Two detectives who interacted with Orndoff around 1 p.m. said she did not appear intoxicated, according to the motion filed by Biberaj’s office. The detectives said Orndoff was animated, nervous and jittery, as she had appeared on previous occasions.
Orndoff was called to testify and spent 1½ hours on the stand, according to the motion filed by Biberaj’s office. Orndoff did not slur her words, fall asleep or exhibit other signs of drug use, the prosecutor’s office contended.
A motion by Phillips’s public defender asserted that Orndoff’s answers during the testimony were “circuitous, contradictory and nonresponsive” and that she had failed to abide by an order that barred her from discussing alleged previous bad acts committed by the defendant.
Orndoff was facing a difficult cross-examination that touched on issues of infidelity and drug addiction when Fisher halted the proceeding and then called an afternoon recess around 2:40 p.m.
While Orndoff was still on the stand, Fisher told her she appeared to be under the influence of narcotics and asked her whether she had taken or used any intoxicant, according to an audio recording of the trial.
Orndoff eventually answered that she had recently come off all her medications, including antidepressants and mood stabilizers, and that this was affecting her, according to the recording. Fisher again pressed Orndoff on the topic of drug use.
“I mean, honestly, I smoke marijuana, and that’s what I did,” Orndoff said on the recording. “You can search my car.”
Fisher continued to question Orndoff about her marijuana use, before holding her in contempt and sentencing her to 10 days in the Loudoun jail, according to court filings. Sheriff’s deputies removed Orndoff from the stand and took her into custody.
“What am I supposed to do?” Orndoff can be heard saying as she sobs on a recording of the trial. “I don’t understand.”
The court briefly recessed.
When it reconvened, Fisher declared a mistrial in Phillips’s case. Prosecutors tried unsuccessfully to get Fisher to reconsider the contempt finding and allow them to present evidence that Orndoff was not intoxicated. They also asserted that she was entitled to legal counsel in the contempt matter.
“The witness was incoherent, her body language was such, she was rocking forward in her chair, rocking back. When I asked her a question, she almost tipped her chair over. She clearly manifested signs of intoxication,” Fisher said on the audio recording. “She admitted to smoking marijuana prior to coming over here.”
Fisher held that Orndoff was in “summary contempt of court order” by “testifying while voluntarily intoxicated,” according to court records filed later. She was required to submit to a blood draw to be tested for drugs.
It has been legal to possess, grow and consume small amounts of marijuana in Virginia since July. Fisher told the attorneys in the courtroom that it was problematic that Orndoff had appeared to be intoxicated, not that she had smoked marijuana.

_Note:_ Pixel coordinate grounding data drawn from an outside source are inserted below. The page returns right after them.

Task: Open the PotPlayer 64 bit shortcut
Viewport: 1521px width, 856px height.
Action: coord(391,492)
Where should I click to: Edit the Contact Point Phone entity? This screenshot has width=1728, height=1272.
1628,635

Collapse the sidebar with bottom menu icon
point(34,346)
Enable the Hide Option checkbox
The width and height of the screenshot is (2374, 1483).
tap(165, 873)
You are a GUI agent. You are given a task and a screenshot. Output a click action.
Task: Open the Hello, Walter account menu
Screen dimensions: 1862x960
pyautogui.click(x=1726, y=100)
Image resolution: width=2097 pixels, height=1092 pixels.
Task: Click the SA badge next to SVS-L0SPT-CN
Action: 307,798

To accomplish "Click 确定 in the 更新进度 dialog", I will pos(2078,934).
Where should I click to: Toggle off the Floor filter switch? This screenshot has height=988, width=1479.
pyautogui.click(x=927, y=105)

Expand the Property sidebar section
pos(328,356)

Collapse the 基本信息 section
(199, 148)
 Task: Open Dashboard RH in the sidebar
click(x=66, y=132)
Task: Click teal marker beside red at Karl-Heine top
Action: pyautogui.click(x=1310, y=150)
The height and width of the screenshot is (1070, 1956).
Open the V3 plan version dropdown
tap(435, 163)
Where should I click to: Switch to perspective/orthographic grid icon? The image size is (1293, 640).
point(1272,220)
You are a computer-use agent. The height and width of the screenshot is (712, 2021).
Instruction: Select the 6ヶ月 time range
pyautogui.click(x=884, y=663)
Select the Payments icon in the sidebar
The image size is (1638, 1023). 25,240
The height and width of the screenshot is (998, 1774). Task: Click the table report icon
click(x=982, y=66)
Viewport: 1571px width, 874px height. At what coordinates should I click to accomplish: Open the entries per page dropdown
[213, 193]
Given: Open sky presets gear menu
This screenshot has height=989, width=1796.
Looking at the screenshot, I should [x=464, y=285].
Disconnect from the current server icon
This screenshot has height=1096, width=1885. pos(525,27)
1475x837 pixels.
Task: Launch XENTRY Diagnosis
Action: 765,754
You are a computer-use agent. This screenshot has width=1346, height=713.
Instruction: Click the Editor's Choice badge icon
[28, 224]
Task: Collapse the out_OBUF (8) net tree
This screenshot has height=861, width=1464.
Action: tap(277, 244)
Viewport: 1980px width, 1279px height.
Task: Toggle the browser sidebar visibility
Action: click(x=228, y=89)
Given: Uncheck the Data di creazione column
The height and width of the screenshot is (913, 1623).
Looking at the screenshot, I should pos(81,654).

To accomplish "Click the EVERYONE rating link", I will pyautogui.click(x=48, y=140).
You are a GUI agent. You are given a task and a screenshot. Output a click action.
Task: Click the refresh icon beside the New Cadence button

Biberaj’s office contends that Fisher’s treatment of Orndoff was deeply flawed. The prosecutors say Orndoff should have been advised of her Miranda rights and right to counsel. In their view, Fisher did not establish that Orndoff was actually intoxicated at the time of her testimony and had no authority to conduct an investigation.
Plofchan said he was able to get bond for his client on Sept. 9, but the experience has been devastating for her.
Through Plofchan, Orndoff declined to be interviewed. But in a statement, she said she had “learned that it does no good to report domestic abuse because the system and the courts appear to have no real interest in protecting victims and punishing abusers. The judge has sent me a clear message.”
A hearing is set in Loudoun Circuit Court on Thursday on the motion to vacate the contempt finding. Biberaj’s office also has filed a motion opposing the court’s declaration of a mistrial.
Fisher has been a circuit court judge in Loudoun County since 2019. He previously was the commonwealth’s attorney in Fauquier County and served as the head of the county’s Republican Party.
Fisher previously has held people in contempt of court, among them a divorce attorney with whom the judge clashed during a court proceeding in 2020.